いずれにせよハルネシアの王城には関係者は一人も残っていないだろう。それでも、ケイちゃんがヨルマン1世が亡くなる前に城に勤めていた連中から話を聞けば、大体の見当がつくのではないだろうか?
「それでドリスは、ヨルマン2世による犯行だと分かったら、どうするつもり?」
「もちろん責任を取らせます」
サリーたち3人もうなずいている。
当然だよな。国王殺しは大逆罪。一族もろとも処刑だ。カルネリアからの嫁さん可哀そうに。そういえば婚約までの情報しか俺は知らないのだが、結婚してる?
結婚していなければセーフかもしれないが、カルネリアの教唆が明るみに出たら討伐も視野に入ってくるよな。そうなればカルネリアの属国ズーリとハイムントも討伐対象だ。
ドリスがカルネリア討伐命令を俺に出すようドリスを唆してやろ。俄然やる気が出てきたぞ。

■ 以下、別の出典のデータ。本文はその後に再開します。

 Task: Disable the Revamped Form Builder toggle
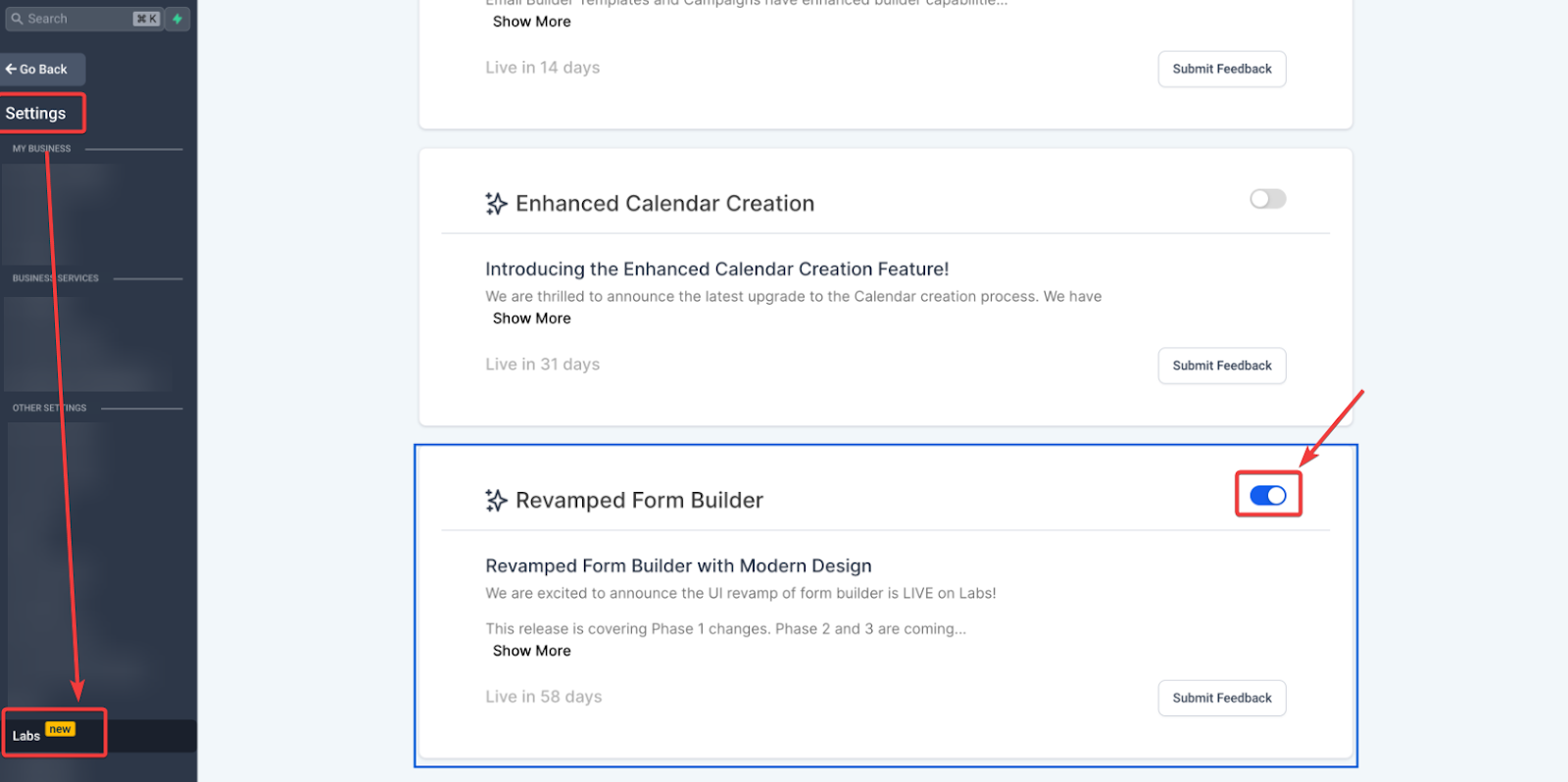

「それはそうと、ドネスコやフリシアも干渉しただろうに、ズーリとハイムントはよくカルネリアの属国になったよな? 何があったんだろう? カルネリアのことはよく知らないけれど、精強な軍隊を大量に持ってるわけじゃないんだろ? 宗教がらみでなにかあったのかなー?
ドリスは何か聞いてる?」
「いえ。何も」
「余力が出てきたら、その辺りを調べた方が良さそうだな。
密偵を入れられればいいんだが、難しいかな?」
「そうですね。商人が金属の買い付けにズーリと行き来しているはずですから専門の密偵でなくてもうわさ話程度のことは分かるかもしれません」
「それくらいでも、何も分からないより何倍もいい。商業ギルドからその辺りの情報を得られそうだ」
「分かりました。調べさせます」
「それじゃあ、お願いします」
翌日、ウーマにドリス以下4名を迎え入れ、ペラのメンテナンスボックスも忘れずに積み込み俺たちは王城の横の駐屯地に駐屯中のホト子爵率いる第4大隊、旧第4、500人隊を引き連れゲルタ城塞に向かった。
昼前にゲルタ城塞に到着し、そこで駐留中の第1大隊長、第2大隊長、第1弓兵大隊長を守備隊本部に呼び、ホト第4大隊長も交え、ハルネシアへの進軍と守備隊の交代についてエリカが説明し指示を出した。